Ishan Jayaratne

Personal information
- Full name: Hadigallage Ishan Anjana Jayaratne
- Born: 26 June 1989 (age 37) Colombo, Sri Lanka
- Nickname: Ishi/Isha
- Batting: Right-handed
- Bowling: Right-arm fast-medium

International information
- National side: Sri Lanka;

Domestic team information
- 2009–2016: Colts Cricket Club
- 2013: Basnahira
- 2013: Ruhuna
- 2014: Southern Express
- 2016: Kurunegala Warriors
- 2021: Kandy Warriors

Medal record
Men's Cricket
Representing Sri Lanka
South Asian Games
| Silver medal – second place | 2010 Dhaka | Team |
- Source: Cricinfo, 31 December 2021

= Ishan Jayaratne =

Sri Lankan cricketer

Hadigallage Ishan Anjana Jayaratne (born 26 June 1989) is a Sri Lankan cricketer who has played for several teams in Sri Lankan domestic cricket. He is a right-arm pace bowler.

==Career==
A former Sri Lanka under-19s player, Jayaratne made his senior debut for the Colts Cricket Club in January 2009, in the Premier Limited Overs Tournament. In January 2010, he represented the Sri Lankan under-21s in the cricket tournament at the 2010 South Asian Games, winning a silver medal. Jayaratne made his first-class debut in February 2011, in the Premier Trophy. During the 2012–13 season, he took 23 wickets from seven matches, behind only Sajeewa Weerakoon for Colts, which included figures of 5/53 against Saracens and 7/37 against Lankan. Jayaratne was subsequently selected to make his debut for Sri Lanka A in the 2013 off-season, touring the West Indies and playing home series against New Zealand A and Kenya.
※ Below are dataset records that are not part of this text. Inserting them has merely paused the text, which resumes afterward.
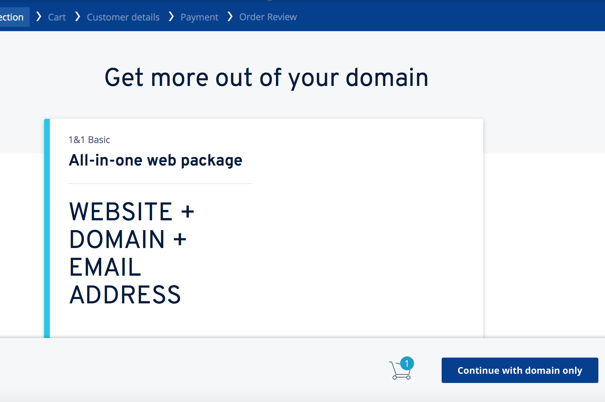The image size is (605, 402).
Task: Click the horizontal divider under the package title
Action: (160, 184)
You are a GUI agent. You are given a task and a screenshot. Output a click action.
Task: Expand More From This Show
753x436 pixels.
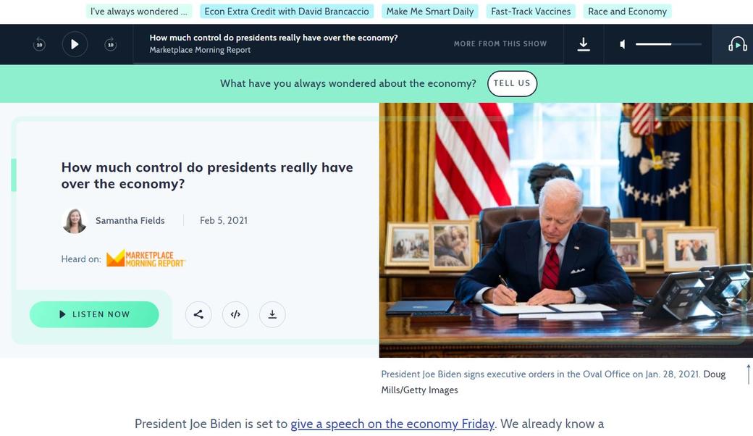point(500,43)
At Twenty20 level, he has made appearances for Ruhuna, Southern Express (including in the 2014 Champions League Twenty20), and the Kurunegala Warriors.

In March 2018, he was named in Dambulla's squad for the 2017–18 Super Four Provincial Tournament. In March 2019, he was named in Dambulla's squad for the 2019 Super Provincial One Day Tournament. In October 2020, he was drafted by the Kandy Tuskers for the inaugural edition of the Lanka Premier League.
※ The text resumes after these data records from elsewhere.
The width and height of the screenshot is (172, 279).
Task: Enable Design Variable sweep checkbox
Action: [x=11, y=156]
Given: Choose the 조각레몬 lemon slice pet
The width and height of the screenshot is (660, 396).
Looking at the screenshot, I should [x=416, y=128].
In June 2021, Jayaratne was named in Sri Lanka's squad for their tour of England. In July 2021, he was named in Sri Lanka's squad for their series against India. The following month, he was named in the SLC Greens team for the 2021 SLC Invitational T20 League tournament. In November 2021, he was selected to play for the Kandy Warriors following the players' draft for the 2021 Lanka Premier League. In July 2022, he was signed by the Colombo Stars for the third edition of the Lanka Premier League.